Source data:

########

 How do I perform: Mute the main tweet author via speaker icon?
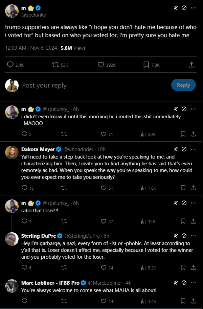pyautogui.click(x=176, y=8)
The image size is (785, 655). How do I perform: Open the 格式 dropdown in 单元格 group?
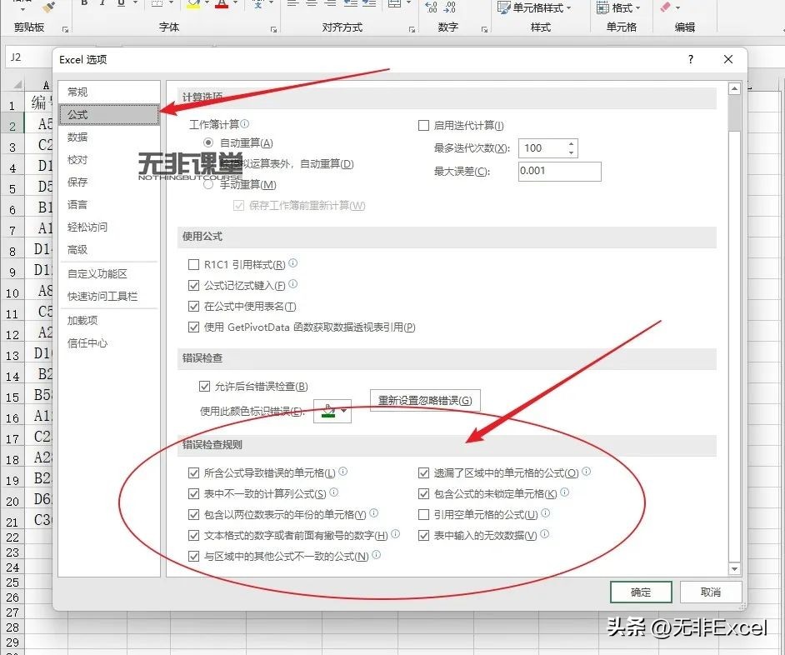tap(618, 8)
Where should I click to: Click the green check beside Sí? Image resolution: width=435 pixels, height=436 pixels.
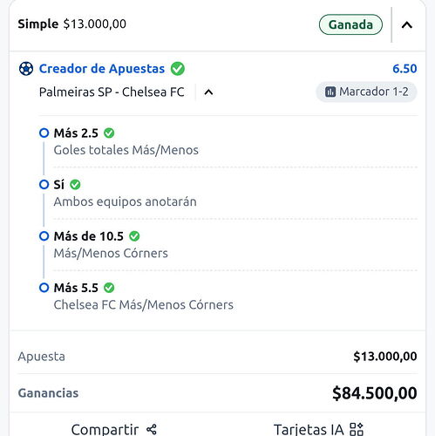point(75,185)
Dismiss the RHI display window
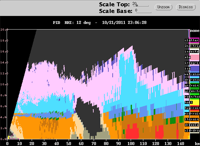Screen dimensions: 200x146 [x=186, y=7]
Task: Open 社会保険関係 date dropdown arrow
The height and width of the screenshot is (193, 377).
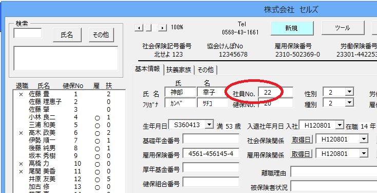Action: click(x=364, y=139)
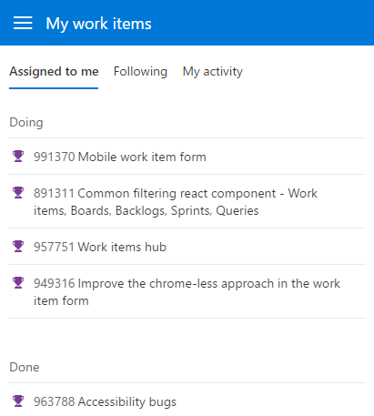Click trophy icon next to Accessibility bugs

[x=18, y=401]
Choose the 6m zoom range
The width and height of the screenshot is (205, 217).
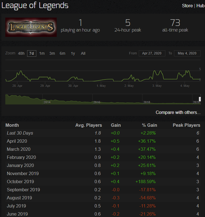(x=62, y=54)
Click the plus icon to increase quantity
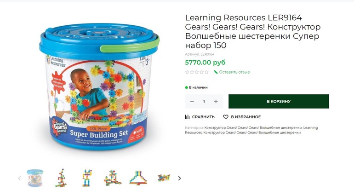 pyautogui.click(x=216, y=102)
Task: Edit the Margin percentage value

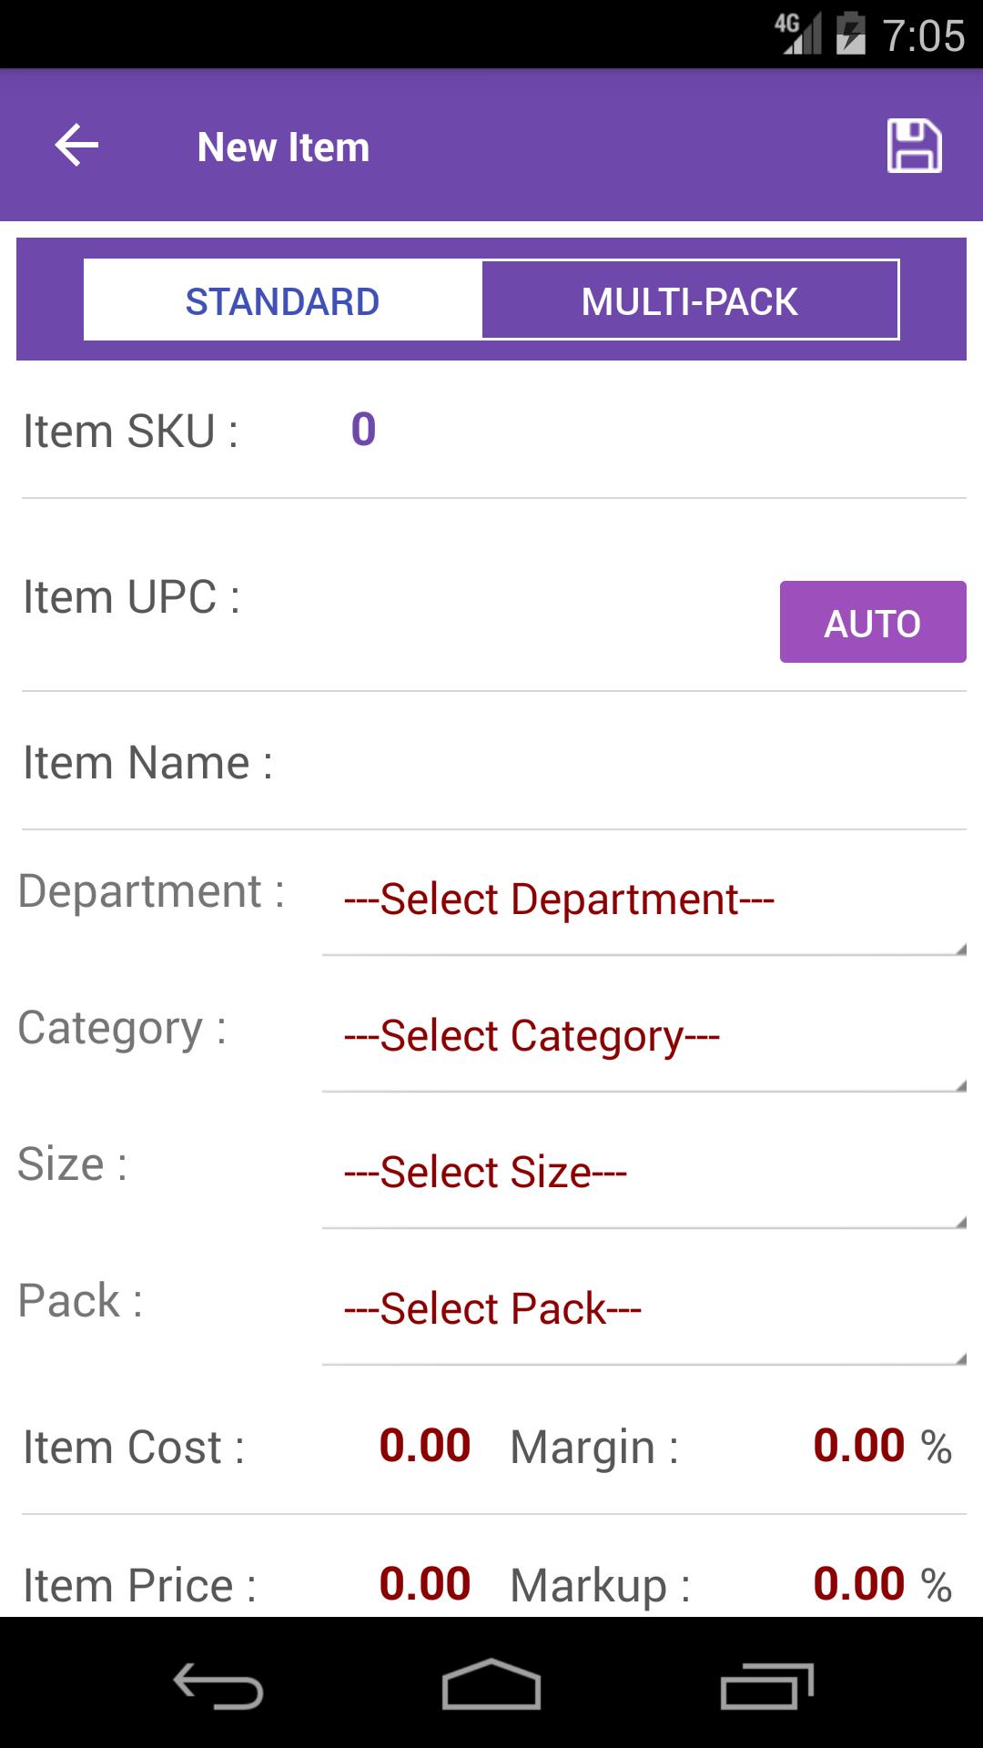Action: click(x=858, y=1446)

########

_THE EXERCISE_: Convert the rows from the line containing "Choose the 6m zoom range" through the end of the rows into a two-column CSV with the headers instruction and answer, one line per row, with each field quoted and line breaks replaced by spaces. Leave out the pictures.

_RESPONSE TO THIS EXERCISE_:
instruction,answer
"Choose the 6m zoom range The width and height of the screenshot is (205, 217).","(x=62, y=54)"
"Click the plus icon to increase quantity","pyautogui.click(x=216, y=102)"
"Task: Edit the Margin percentage value","Action: click(x=858, y=1446)"